Researcher Finds Evidence of Ancient Natural Disaster

SHELL, Wyo. (AP) - A scientist has found fossil evidence of a large pileup of dinosaur bodies that suggests a possible natural disaster more than 140 million years ago.

Kirby Siber, director of a commercial dinosaur museum in Aathal, Switzerland, said the evidence is contained in a dig he has been working for the past decade near Shell, in northern Wyoming. Siber believes the dinosaur fossils represent a remarkable Jurassic catastrophe, such as a huge hurricane, flood or similar natural event.

"This is not the temporary richness of one trap in one river," Siber said in Monday's editions of The Billings (Mont.) Gazette. "If there are dozens here, and we have proven that there are, then there are probably hundreds or even thousands.

"I'm starting to have visions of a huge catastrophe - maybe still local, but something that covered an entire lowland in dimensions you wouldn't see in a single quarry today," Siber said.

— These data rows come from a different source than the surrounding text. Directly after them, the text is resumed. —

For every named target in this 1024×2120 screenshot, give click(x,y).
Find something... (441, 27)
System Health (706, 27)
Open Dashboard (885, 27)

Siber's hypothesis has grown out of his 10 years of digging on a parcel of private land originally known as the Howe Ranch.

University of Wyoming paleontologist Brent Breithaupt said he, too, is intrigued by Siber's recent finds but hesitates to embrace any single explanation so soon. He said the attempt to date the fossils is critical.

"A quick, catastrophic explanation sometimes looks appealing, but it may not always be the right answer," he said.